Dine-A-Ville Dinosaur, Vernal, Uintah County

The Dine-A-Ville Statue is an anthropomorphized dinosaur statue that was constructed in 1958 in Vernal, Uintah County, and is significant under Criteria A and C. Under Criterion A, the Dine-A-Ville Dinosaur is significant in the Area of Entertainment/Recreation. The sculpture represents the growing local awareness of automobile tourism facilitated by an expanding network of federal highways in the 1940s -’50s. The newly paved US-40 enabled travelers to more easily access nearby Dinosaur National Monument to the east of Vernal. Local motel owners George and Helen Millecam commissioned the construction of the statue as a marketing effort to draw tourists to their motel and increase business.
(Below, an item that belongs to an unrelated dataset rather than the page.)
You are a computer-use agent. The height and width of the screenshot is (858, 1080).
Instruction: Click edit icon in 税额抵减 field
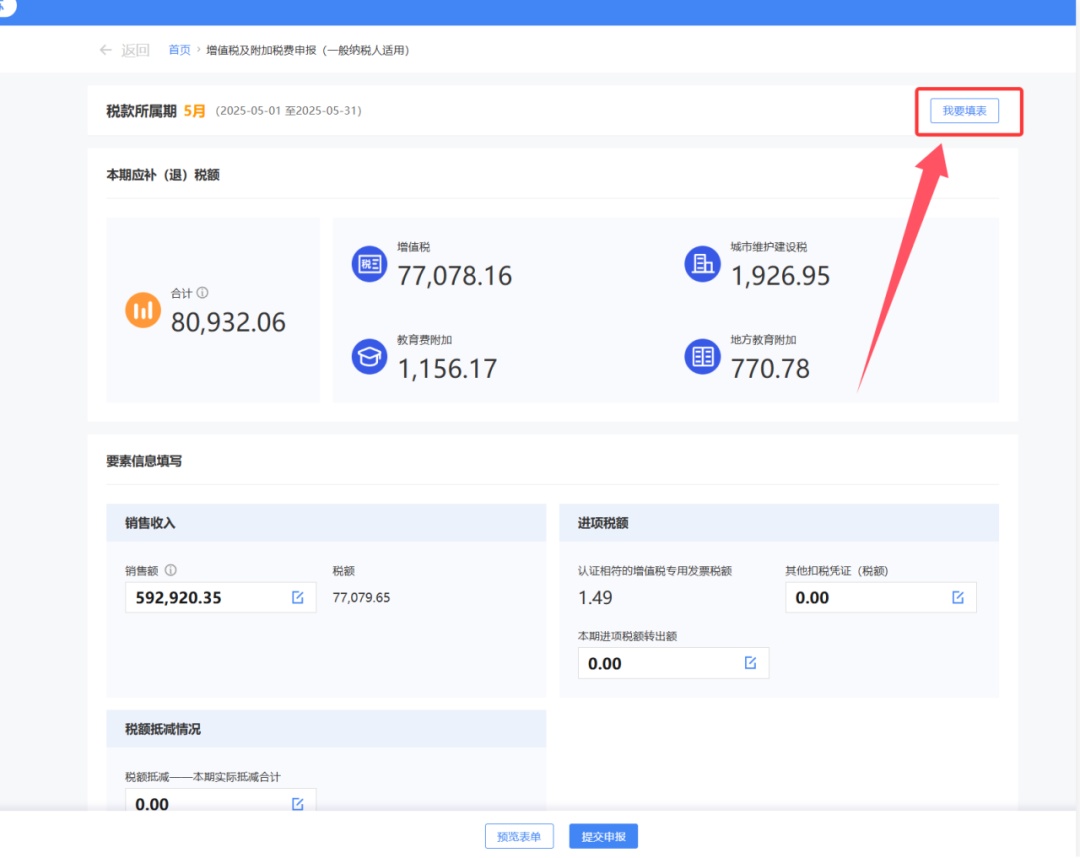coord(298,804)
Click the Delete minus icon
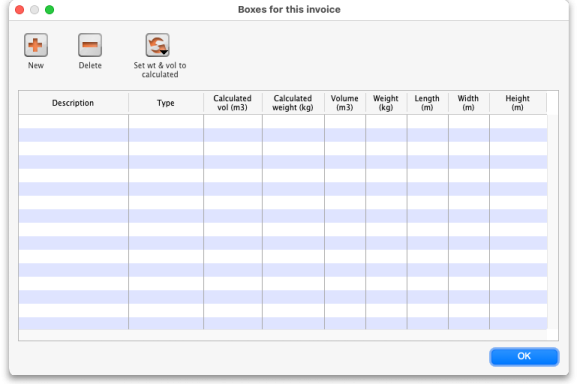This screenshot has height=384, width=577. [x=90, y=45]
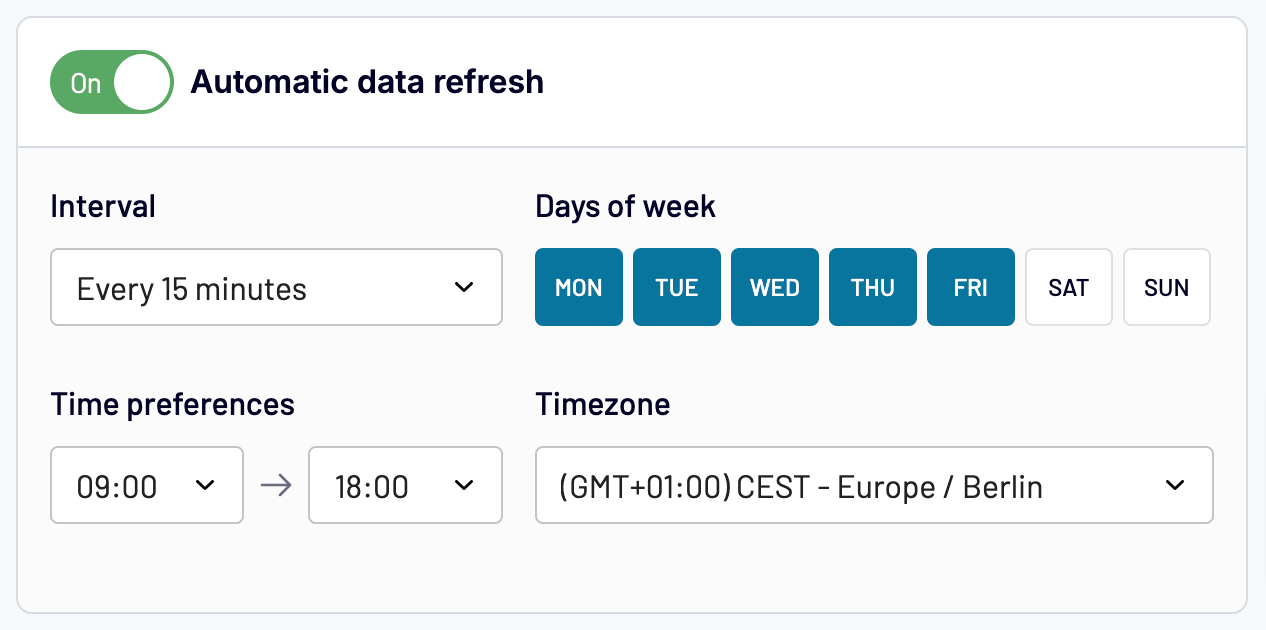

The Dine-A-Ville Dinosaur is also significant under Criterion C in the Area of Art as an excellent example of American roadside sculpture and vernacular art from the era of the postwar automobile tourism. The cultural impact of the family road trip and the accompanying popularity of National Parks and Monuments influenced roadside attractions and artwork meant to boost the economic impact on local communities. The Dine-A-Ville Dinosaur qualifies under Criteria Consideration B as a property moved from its original location. Although originally located at the western end of Main Street and used to advertise a local motel, the statue has always been recognized as a broader icon for the city of Vernal, regardless of its location. It was moved to a similar setting on the eastern end of the city, along Main Street/US-40 entering Vernal and is still a local landmark used to promote tourism. The period of significance begins in 1958, when the statue was constructed, and ends in 1973, or fifty years ago, because of its continuous use as an icon to promote local tourism up to the present.